Bereits in einem am 21. August veröffentlichten internen Interview hatte Blume die Lage bei Volkswagen als „mehr als kritisch“ bezeichnet. Zugleich sagte der Konzernchef, Volkswagen sei handlungsfähig, habe aber akuten Handlungsbedarf. Die Einschätzung stammt von Blume und ist keine unabhängige Messgröße für die wirtschaftliche Lage des Konzerns.
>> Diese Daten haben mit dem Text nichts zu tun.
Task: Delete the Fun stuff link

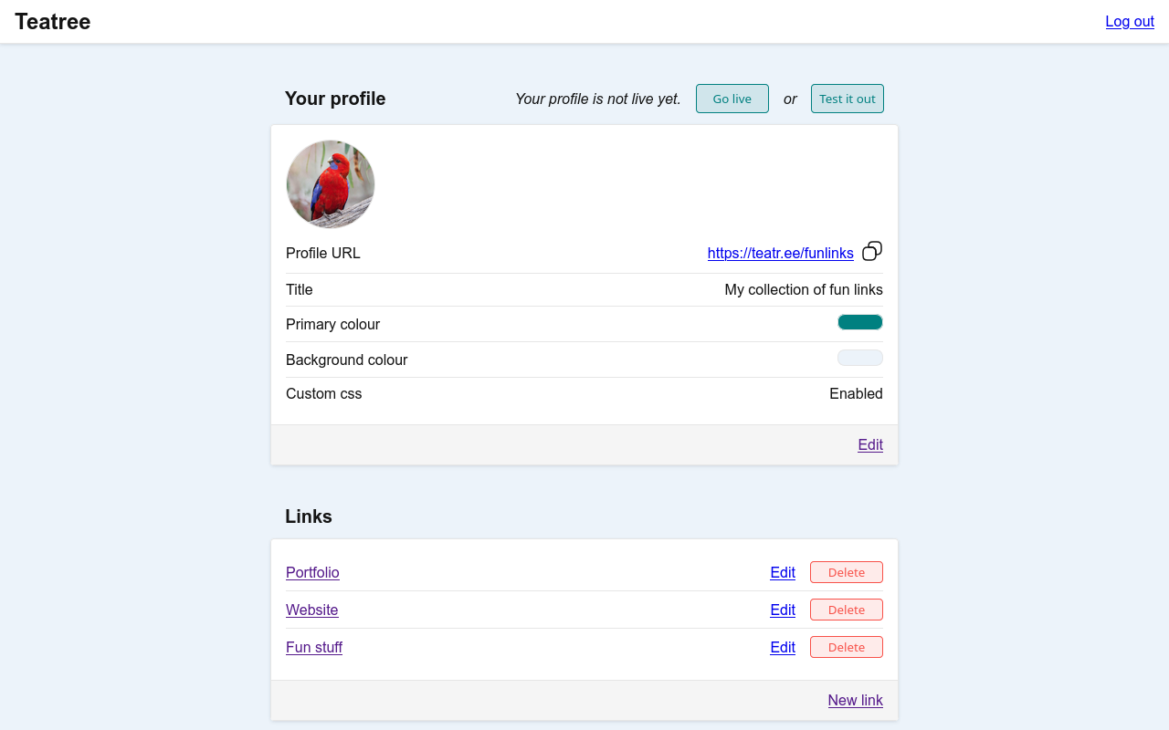Action: pos(846,647)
Als zentrale Probleme nennt Blume die zu geringe operative Rendite, zu hohe Kosten und eine aus seiner Sicht überdimensionierte, langsame und komplizierte Konzernstruktur. Die operative Rendite von 3,8 Prozent sei zwar solide, reiche aber bei weitem nicht aus, um dauerhaft genügend Mittel für neue Technologien, neue Produkte und die Standorte zu erwirtschaften. Auch bisherige Einsparungen genügten nach seiner Darstellung nicht. Die Kosten in deutschen Autofabriken seien im vergangenen Jahr im Durchschnitt um etwa 20 Prozent gesenkt worden, erklärte Blume beziehungsweise die Volkswagen-Kommunikation.
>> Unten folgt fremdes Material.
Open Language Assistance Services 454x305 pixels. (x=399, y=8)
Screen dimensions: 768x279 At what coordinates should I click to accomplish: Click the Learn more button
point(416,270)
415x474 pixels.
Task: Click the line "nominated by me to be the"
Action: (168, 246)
Volkswagen will laut Blume den größten Transformationsplan der Unternehmensgeschichte umsetzen und den Konzern bis 2030 neu aufstellen. Die konkrete Ausgestaltung und endgültige Verabschiedung des Zielbilds sind noch nicht vollständig öffentlich. Blume beschreibt den Konzern zudem als zu groß, zu langsam und zu kompliziert aufgestellt. Als weiterer wirtschaftlicher Hintergrund werden das schwächere VW-Geschäft in China, steigende Produktionskosten und der schwierige Wandel der deutschen Autoindustrie zu klimafreundlicheren Antrieben genannt.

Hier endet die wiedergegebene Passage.